-- begin --

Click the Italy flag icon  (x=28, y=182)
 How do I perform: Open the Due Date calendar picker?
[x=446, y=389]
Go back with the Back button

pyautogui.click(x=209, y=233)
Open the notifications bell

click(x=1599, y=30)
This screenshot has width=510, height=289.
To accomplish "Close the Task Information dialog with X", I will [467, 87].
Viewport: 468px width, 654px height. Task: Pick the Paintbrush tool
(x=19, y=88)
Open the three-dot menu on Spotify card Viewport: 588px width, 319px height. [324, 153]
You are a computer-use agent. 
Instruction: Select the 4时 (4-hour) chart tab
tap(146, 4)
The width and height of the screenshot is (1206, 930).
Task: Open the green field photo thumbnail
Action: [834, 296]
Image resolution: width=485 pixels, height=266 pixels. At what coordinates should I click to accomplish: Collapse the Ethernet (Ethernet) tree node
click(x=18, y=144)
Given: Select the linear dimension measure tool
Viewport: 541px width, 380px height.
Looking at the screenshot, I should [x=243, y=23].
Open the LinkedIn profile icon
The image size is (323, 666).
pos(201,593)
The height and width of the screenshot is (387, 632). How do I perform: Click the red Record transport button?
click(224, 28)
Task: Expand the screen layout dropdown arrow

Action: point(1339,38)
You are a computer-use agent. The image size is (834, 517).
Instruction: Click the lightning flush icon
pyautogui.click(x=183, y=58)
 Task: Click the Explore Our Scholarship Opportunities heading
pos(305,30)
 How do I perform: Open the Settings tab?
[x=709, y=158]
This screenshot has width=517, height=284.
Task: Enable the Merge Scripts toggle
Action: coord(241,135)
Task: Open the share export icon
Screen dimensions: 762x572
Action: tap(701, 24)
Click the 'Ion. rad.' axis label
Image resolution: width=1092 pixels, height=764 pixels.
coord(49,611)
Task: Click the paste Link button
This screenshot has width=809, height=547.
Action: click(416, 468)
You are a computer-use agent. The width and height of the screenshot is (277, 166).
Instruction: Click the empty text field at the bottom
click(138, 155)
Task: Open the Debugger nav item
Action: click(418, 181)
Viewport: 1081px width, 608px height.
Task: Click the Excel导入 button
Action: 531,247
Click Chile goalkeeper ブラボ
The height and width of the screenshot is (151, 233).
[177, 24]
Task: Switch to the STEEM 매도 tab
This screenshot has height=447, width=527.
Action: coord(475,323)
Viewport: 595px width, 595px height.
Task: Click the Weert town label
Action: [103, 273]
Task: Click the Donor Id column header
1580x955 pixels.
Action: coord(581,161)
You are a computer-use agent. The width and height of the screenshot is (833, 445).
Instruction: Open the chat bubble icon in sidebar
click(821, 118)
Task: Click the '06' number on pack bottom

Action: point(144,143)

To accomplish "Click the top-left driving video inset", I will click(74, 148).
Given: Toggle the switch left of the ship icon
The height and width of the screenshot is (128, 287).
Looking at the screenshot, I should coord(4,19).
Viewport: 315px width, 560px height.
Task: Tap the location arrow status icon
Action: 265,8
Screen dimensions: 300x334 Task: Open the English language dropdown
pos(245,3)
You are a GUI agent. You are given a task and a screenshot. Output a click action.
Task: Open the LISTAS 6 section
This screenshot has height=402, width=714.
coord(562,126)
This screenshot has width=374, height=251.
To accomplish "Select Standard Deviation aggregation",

-- end --

Can you reproduce all of the data above with each "computer-use agent" swapped for "desktop automation agent" and nothing else altered?

Click the Italy flag icon  (x=28, y=182)
 How do I perform: Open the Due Date calendar picker?
[x=446, y=389]
Go back with the Back button

pyautogui.click(x=209, y=233)
Open the notifications bell

click(x=1599, y=30)
This screenshot has width=510, height=289.
To accomplish "Close the Task Information dialog with X", I will [467, 87].
Viewport: 468px width, 654px height. Task: Pick the Paintbrush tool
(x=19, y=88)
Open the three-dot menu on Spotify card Viewport: 588px width, 319px height. [324, 153]
You are a desktop automation agent. 
Instruction: Select the 4时 (4-hour) chart tab
tap(146, 4)
The width and height of the screenshot is (1206, 930).
Task: Open the green field photo thumbnail
Action: [834, 296]
Image resolution: width=485 pixels, height=266 pixels. At what coordinates should I click to accomplish: Collapse the Ethernet (Ethernet) tree node
click(x=18, y=144)
Given: Select the linear dimension measure tool
Viewport: 541px width, 380px height.
Looking at the screenshot, I should [x=243, y=23].
Open the LinkedIn profile icon
The image size is (323, 666).
pos(201,593)
The height and width of the screenshot is (387, 632). How do I perform: Click the red Record transport button?
click(224, 28)
Task: Expand the screen layout dropdown arrow

Action: point(1339,38)
You are a desktop automation agent. The image size is (834, 517).
Instruction: Click the lightning flush icon
pyautogui.click(x=183, y=58)
 Task: Click the Explore Our Scholarship Opportunities heading
pos(305,30)
 How do I perform: Open the Settings tab?
[x=709, y=158]
This screenshot has width=517, height=284.
Task: Enable the Merge Scripts toggle
Action: coord(241,135)
Task: Open the share export icon
Screen dimensions: 762x572
Action: tap(701, 24)
Click the 'Ion. rad.' axis label
Image resolution: width=1092 pixels, height=764 pixels.
coord(49,611)
Task: Click the paste Link button
This screenshot has width=809, height=547.
Action: click(416, 468)
You are a desktop automation agent. The width and height of the screenshot is (277, 166).
Instruction: Click the empty text field at the bottom
click(138, 155)
Task: Open the Debugger nav item
Action: click(418, 181)
Viewport: 1081px width, 608px height.
Task: Click the Excel导入 button
Action: 531,247
Click Chile goalkeeper ブラボ
The height and width of the screenshot is (151, 233).
[177, 24]
Task: Switch to the STEEM 매도 tab
This screenshot has height=447, width=527.
Action: coord(475,323)
Viewport: 595px width, 595px height.
Task: Click the Weert town label
Action: [103, 273]
Task: Click the Donor Id column header
1580x955 pixels.
Action: coord(581,161)
You are a desktop automation agent. The width and height of the screenshot is (833, 445).
Instruction: Open the chat bubble icon in sidebar
click(821, 118)
Task: Click the '06' number on pack bottom

Action: point(144,143)

To accomplish "Click the top-left driving video inset", I will click(74, 148).
Given: Toggle the switch left of the ship icon
The height and width of the screenshot is (128, 287).
Looking at the screenshot, I should coord(4,19).
Viewport: 315px width, 560px height.
Task: Tap the location arrow status icon
Action: 265,8
Screen dimensions: 300x334 Task: Open the English language dropdown
pos(245,3)
You are a GUI agent. You are given a task and a screenshot. Output a click action.
Task: Open the LISTAS 6 section
This screenshot has height=402, width=714.
coord(562,126)
This screenshot has width=374, height=251.
To accomplish "Select Standard Deviation aggregation",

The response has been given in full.